Rescues pick up the pieces

As usual, it is the rescue centres dotted around the country which pick up the pieces. They are the ones cleaning up the mess caused by the problems created by ill informed, ill-educated frankly silly people who just think they can adopt an animal like they can buy a new television.

It is no wonder that we have animal welfare issues in this country and other countries. The attitude towards sentient creatures is simply not good enough.

My thanks to the Southern Daily Echo.

Sunday 4 December 2022

Man, who has eight companion animals struggles to survive under the cost-of-living crisis

In case you have missed it, in the UK, there is a cost-of-living crisis. This is due to inflation and inflation has primarily been caused by Putin's invasion of Ukraine compounded by post-Covid pandemic inflation caused in part, in my opinion, by greedy profiteers who've inflated their prices because people expect there to be inflation.

Ashely Goudou. Image: Mirrorpix. If there is a problem in using this picture here, please contact me in a comment. Thanks.

In this instance, a 20-year-old factory worker, Ashley Goudou, near Bristol, UK, struggles to pay his energy and food bills.

He is paid £6.81 per hour which is substantially under the national minimum wage at £9.18 an hour, which means that he has to work 10 hour shifts seven days a week to make ends meet.

But the key aspect of the story for me, is that he has eight pets according to the Mail Online. These are rescue animals and they cost him £3000 a month to support (seems inflated to me)! He earns £2000 a month!

He says that he bridges that income and expense gap with donations from his veterinary clinic. But to be honest, and I don't want to be critical of a man who is kind animals, he doesn't have to have eight companion animals comprising four cats and four dogs. And the vet can't be a charity to the tune of £1,000 per month. That's ridiculous.

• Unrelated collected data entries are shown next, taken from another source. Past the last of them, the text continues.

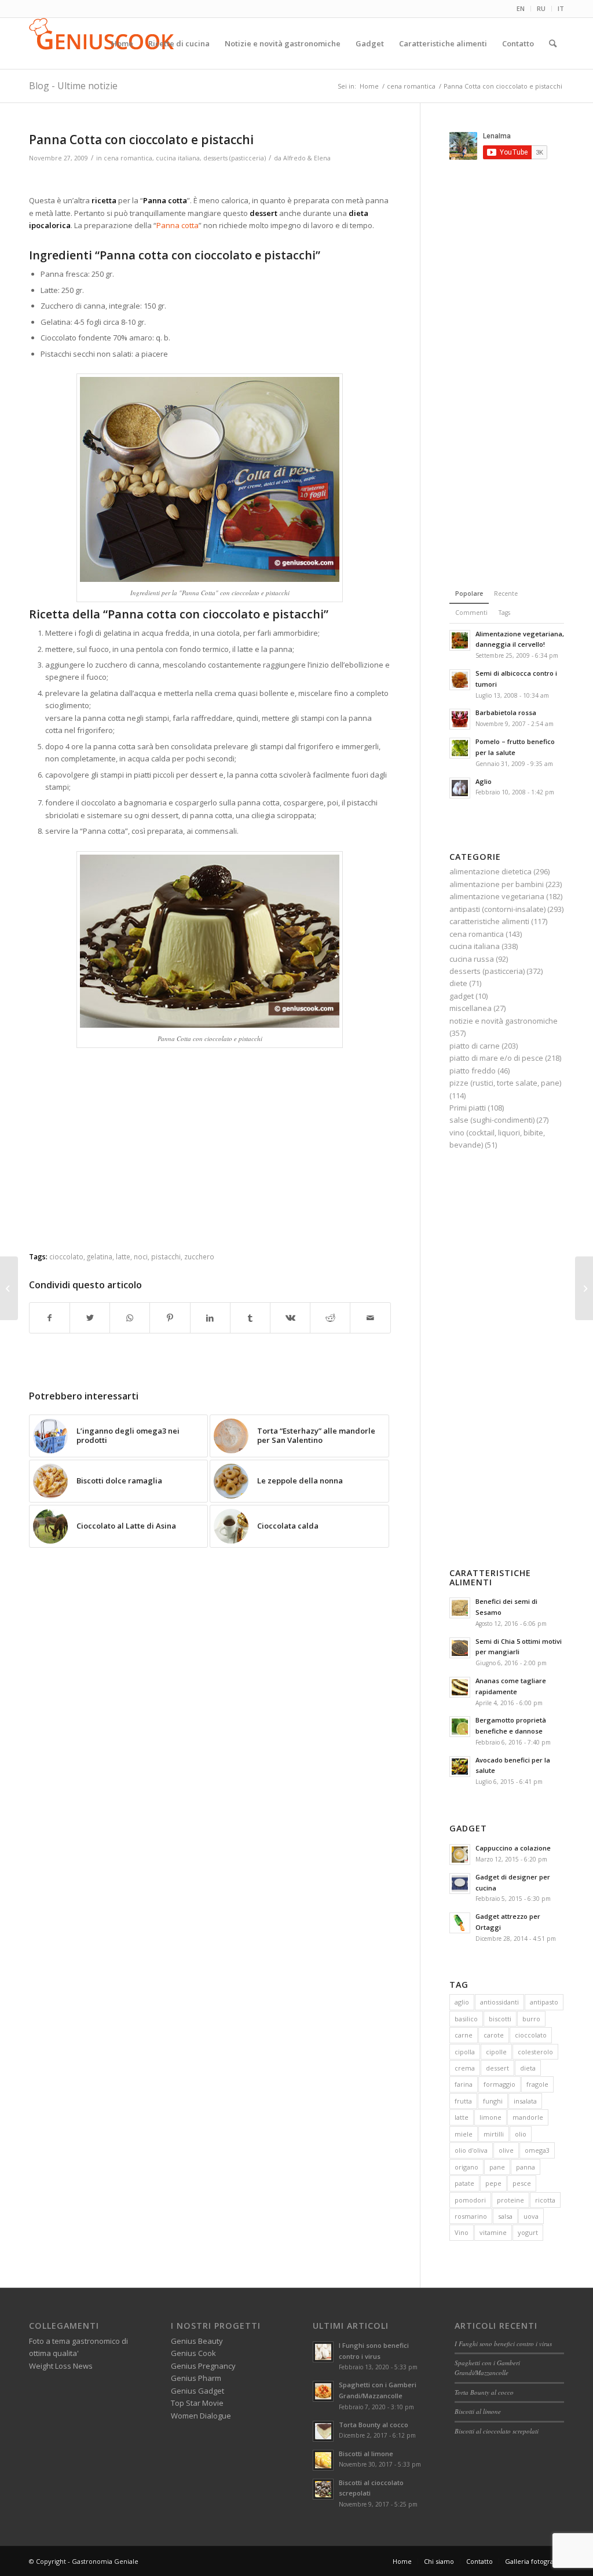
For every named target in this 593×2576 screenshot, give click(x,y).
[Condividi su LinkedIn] (210, 1318)
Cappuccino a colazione (513, 1848)
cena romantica (128, 158)
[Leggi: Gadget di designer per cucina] (459, 1883)
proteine (510, 2200)
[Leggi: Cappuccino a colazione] (459, 1854)
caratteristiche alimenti (489, 921)
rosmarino (471, 2216)
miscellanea (470, 1008)
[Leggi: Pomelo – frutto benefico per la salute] (459, 748)
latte (123, 1256)
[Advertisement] (209, 180)
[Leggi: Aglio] (459, 788)
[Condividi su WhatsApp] (129, 1318)
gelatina (99, 1256)
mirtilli (494, 2134)
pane (497, 2167)
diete (458, 983)
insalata (525, 2101)
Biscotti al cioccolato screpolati (497, 2431)
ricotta (545, 2200)
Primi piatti (467, 1107)
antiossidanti (499, 2002)
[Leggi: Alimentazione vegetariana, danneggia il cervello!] (459, 640)
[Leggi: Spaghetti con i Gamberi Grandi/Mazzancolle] (323, 2391)
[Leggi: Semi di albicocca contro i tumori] (459, 679)
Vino (461, 2232)
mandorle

It's expensive maintaining a companion animal. Even one cat is expensive if you do the job properly. Cat food is as expensive as human food. And according to the newspaper, the cost of looking after cats and dogs has surged in recent times in fact tripling from £1000 a month to £3000 a month for this man.

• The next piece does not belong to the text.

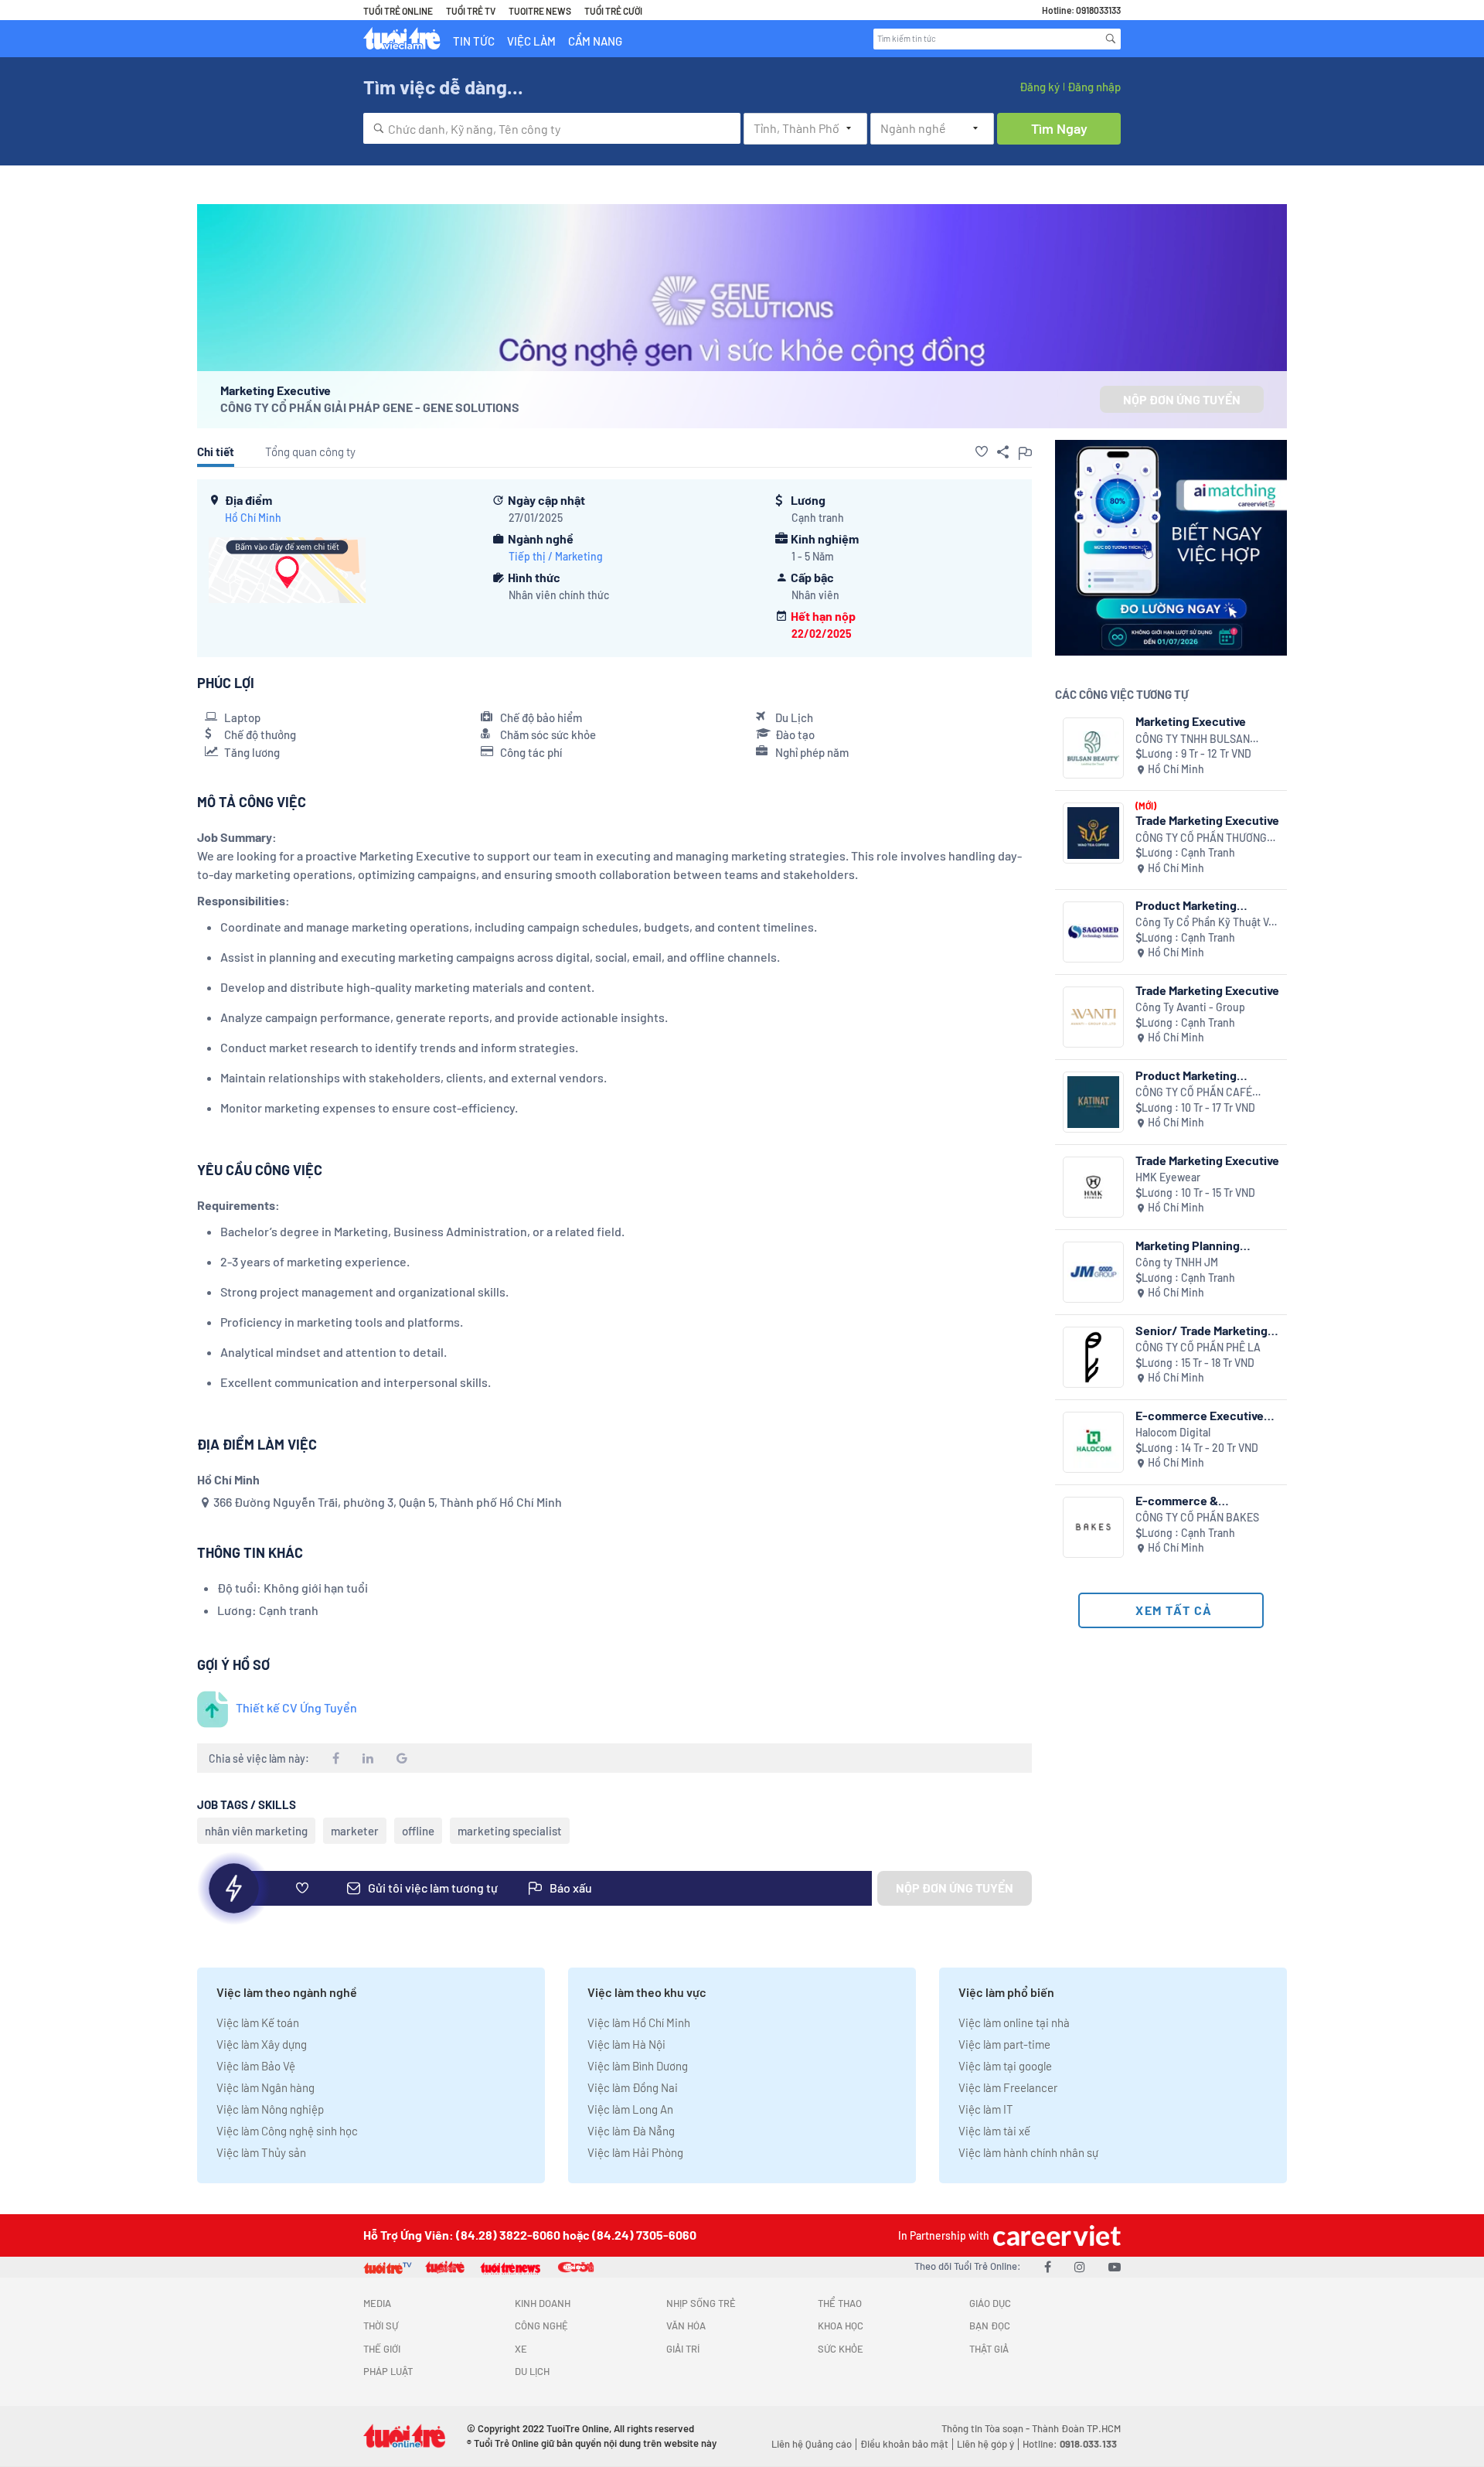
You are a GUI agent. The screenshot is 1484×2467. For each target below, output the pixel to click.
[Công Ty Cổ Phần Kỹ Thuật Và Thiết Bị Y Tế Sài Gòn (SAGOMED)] (1093, 932)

Ashley refuses to give up his pets because he is concerned that nobody else will be able to look after them to the same level.

He told the Mirror Newspaper that: "Handing them into a rescue isn't an option for me. I wouldn't have the heart. I rather not feed myself."

Ashley said that the presence of his animals is good for his mental health. But you could argue, too, that the stress that they place upon him in terms of their maintenance is bad for his mental health. He lives in a one-bedroom flat which is hardly ideal for one man and eight animals.

The underlying point that I want to make is that, in the UK, a lot of people plead poverty because of the cost-of-living crisis but they are not managing their outgoings properly.

You can make savings in a whole range of ways without detrimentally impacting one's life substantially. And in the case of Ashley, I think he needs to talk to his employer who appears to be in breach of the law in paying him two-thirds of the national minimum wage!

It almost looks like that he has an animal hoarding problem. That's being a bit harsh but really you can't have eight pets in a one-bedroom flat.

There are stories in the UK of people abandoning or relinquishing their companion animals to shelters in large numbers because of the cost-of-living crisis. In a lot of cases, I suspect, that the abandoned pets are those that were adopted during Covid in order to keep their owner company during those long lockdown periods.

If a person adopted a dog during Covid and then relinquished them after Covid, we have to be critical of that person. This is because you adopt a companion animal for the life of the animal. There is no other way to do it.

I would like to see less moaning about the cost-of-living crisis and a greater emphasis on how to manage expenses or outgoings in the family home in a way which minimises the impact upon the lifestyle of that person.

What about pay-as-go mobile phone contracts that cost £10 per month and not £50! Buy a cheap smartphone (sim only) and go for a cheap contract. And reduce TV streaming services. That kind of thing. And no takeaways. 

Prepare your own food cheaply. There are ways and means to cut costs.